• EXCERPT PROVIDED:
Hi oF! This is a short primer on the Accelerate framework, what it is, why you would use it, and how to do so.

**What is it?**

Accelerate is a collection of functions and objects you can use to get a big speed boost when you’re working with sets of data (arrays, vectors, etc). You can think of it as a collection of pre-made ‘for’ loops that are built to make the most out of your CPU (if “SIMD” means anything to you, Accelerate makes use of SSE on Intel processors and NEON on iOS). These functions do all manner of standard arithmetic operations (“multiply everything by 5”), analysis (“what’s the biggest value?”), utility (sorting, absolute values, casting…) and your standard DSP stuff (FFT, BiQuad filtering, correlation, convolution…).

**Why / When?**

Accelerate fills the gap between your everyday ‘for’ loop and more involved GPU-based techniques like OpenCL. Working with audio is the most ideal scenario in my experience (i.e. it never needs to touch the GPU, there’s usually a lot of data flying around, and it needs to be done ASAP). That said, any time you’ve got to make some numbers happen, it’s probably worth it to consider using Accelerate.

• DATASET EXCERPTS:
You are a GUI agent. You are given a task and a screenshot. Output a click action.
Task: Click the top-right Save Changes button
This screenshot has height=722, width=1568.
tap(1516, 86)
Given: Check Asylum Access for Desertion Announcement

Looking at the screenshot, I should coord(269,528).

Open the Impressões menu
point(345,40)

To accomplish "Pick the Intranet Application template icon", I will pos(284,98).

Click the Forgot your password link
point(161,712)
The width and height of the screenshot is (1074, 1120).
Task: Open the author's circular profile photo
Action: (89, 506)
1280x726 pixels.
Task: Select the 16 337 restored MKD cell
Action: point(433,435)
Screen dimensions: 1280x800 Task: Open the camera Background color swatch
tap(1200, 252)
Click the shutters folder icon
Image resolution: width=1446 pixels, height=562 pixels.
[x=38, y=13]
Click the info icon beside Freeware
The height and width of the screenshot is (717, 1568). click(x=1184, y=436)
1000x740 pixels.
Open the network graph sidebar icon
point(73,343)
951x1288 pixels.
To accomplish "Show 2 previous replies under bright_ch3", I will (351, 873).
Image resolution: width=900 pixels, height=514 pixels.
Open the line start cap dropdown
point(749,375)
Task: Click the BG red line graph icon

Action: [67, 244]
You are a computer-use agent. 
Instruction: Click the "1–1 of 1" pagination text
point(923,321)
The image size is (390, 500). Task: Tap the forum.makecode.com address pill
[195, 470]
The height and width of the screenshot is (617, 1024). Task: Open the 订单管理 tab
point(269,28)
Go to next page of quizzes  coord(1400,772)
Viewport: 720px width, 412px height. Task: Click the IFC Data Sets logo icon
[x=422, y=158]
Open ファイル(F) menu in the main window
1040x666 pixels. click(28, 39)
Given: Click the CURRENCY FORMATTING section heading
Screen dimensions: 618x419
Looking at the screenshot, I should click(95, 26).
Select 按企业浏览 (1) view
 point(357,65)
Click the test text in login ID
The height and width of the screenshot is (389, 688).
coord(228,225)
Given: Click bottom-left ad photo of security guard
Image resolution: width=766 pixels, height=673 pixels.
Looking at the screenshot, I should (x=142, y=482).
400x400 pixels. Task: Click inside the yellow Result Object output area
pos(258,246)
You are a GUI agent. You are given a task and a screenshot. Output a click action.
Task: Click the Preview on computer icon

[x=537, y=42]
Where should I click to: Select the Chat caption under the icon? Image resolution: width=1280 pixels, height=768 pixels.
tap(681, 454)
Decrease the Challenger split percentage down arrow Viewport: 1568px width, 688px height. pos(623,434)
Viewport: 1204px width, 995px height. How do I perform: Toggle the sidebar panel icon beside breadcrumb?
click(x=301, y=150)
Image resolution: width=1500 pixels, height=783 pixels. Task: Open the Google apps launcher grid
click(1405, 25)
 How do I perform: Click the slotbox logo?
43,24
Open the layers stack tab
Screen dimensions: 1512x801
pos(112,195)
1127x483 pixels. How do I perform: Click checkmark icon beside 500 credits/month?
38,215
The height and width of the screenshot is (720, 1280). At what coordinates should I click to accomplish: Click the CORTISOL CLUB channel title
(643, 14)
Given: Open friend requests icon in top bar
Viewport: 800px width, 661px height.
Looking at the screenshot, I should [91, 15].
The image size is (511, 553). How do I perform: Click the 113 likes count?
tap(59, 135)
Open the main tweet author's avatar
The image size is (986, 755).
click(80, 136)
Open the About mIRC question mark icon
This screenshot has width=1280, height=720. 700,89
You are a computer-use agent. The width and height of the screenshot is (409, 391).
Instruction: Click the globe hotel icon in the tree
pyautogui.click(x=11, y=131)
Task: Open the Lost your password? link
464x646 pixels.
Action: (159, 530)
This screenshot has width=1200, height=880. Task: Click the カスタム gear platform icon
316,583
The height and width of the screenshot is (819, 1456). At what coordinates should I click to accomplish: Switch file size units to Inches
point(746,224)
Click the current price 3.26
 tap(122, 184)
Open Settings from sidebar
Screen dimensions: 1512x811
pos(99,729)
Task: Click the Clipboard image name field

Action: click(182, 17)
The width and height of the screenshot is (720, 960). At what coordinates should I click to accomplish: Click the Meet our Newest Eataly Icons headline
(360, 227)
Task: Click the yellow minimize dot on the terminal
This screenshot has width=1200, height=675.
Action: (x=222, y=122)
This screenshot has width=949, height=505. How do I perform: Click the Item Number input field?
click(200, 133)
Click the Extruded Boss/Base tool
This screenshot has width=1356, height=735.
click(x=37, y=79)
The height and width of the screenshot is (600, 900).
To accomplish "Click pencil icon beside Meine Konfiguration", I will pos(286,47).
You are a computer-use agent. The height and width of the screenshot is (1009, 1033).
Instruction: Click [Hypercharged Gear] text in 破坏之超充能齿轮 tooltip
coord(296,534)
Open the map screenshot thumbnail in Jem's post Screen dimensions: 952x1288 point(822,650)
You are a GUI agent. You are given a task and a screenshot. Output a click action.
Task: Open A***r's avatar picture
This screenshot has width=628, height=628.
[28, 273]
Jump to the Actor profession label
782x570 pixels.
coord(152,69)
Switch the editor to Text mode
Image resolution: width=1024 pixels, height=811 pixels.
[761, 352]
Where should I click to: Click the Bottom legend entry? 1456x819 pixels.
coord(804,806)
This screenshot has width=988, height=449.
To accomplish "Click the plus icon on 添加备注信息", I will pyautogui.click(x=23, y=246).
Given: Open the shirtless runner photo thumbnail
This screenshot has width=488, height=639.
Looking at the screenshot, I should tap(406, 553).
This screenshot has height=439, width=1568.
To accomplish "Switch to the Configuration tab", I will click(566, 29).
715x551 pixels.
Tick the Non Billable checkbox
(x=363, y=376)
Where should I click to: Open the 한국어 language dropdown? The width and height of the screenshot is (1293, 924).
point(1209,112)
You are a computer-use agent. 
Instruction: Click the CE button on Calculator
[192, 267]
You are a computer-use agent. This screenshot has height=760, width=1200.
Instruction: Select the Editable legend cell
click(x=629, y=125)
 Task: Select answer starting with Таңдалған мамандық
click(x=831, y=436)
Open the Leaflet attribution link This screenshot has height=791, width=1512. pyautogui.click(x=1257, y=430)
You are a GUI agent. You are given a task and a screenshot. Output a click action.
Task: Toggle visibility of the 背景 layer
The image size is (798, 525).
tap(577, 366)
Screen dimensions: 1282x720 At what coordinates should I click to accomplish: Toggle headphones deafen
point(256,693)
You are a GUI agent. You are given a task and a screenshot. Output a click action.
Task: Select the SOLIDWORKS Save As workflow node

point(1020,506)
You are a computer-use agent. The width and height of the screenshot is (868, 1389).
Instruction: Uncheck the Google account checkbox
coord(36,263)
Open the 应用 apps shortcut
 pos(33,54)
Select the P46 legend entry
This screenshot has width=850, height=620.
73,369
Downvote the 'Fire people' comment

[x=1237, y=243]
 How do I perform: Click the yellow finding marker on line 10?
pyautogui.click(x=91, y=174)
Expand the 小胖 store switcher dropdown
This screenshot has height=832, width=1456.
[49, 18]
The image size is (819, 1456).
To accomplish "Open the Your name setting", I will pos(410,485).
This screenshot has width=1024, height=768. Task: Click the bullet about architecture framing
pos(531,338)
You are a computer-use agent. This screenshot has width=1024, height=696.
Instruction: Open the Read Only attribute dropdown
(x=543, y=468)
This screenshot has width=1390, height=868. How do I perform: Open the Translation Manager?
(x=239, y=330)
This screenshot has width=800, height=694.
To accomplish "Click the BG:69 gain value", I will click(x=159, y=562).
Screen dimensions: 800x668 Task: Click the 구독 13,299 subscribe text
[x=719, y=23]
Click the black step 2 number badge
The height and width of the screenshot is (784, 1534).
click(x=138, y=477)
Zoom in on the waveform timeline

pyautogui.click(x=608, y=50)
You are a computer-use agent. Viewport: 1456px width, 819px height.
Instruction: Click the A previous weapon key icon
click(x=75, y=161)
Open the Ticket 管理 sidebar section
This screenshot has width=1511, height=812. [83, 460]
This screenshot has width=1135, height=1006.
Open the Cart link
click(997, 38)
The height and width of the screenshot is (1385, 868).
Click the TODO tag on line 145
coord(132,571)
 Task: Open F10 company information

• THE TASKS:
1. Answer these from the Accelerate primer, one line each:
(a) What does Accelerate make use of on Intel processors, and what on iOS?
(b) Between which two approaches does Accelerate fill the gap?
(c) Which kind of work does the writer call the most ideal scenario for it?
2. Extend the Accelerate primer past its final sentence, keeping the same voice and moving on to how to use the framework.

• SET OF ANSWERS:
1.
(a) SSE on Intel processors and NEON on iOS.
(b) The everyday 'for' loop and more involved GPU-based techniques like OpenCL.
(c) Working with audio.

2.
Another reason to use Accelerate is if you’re doing a fair amount of calculations on an iOS device, since it takes power usage into account. As in, your app will typically use less battery if you do your calculations with Accelerate.

When NOT to use Accelerate is if you’re working with data that’s already on the GPU (e.g. textures). In that case you’ll probably be much better served by a shader. A hefty portion of Accelerate is the vImage library, which I personally haven’t found too much use for because of this. This guide focuses entirely on the vDSP part of Accelerate.

**How?**

First, add Accelerate.framework to your project. Then, `#include <Accelerate/Accelerate.h>`

in files where you want to make use of it.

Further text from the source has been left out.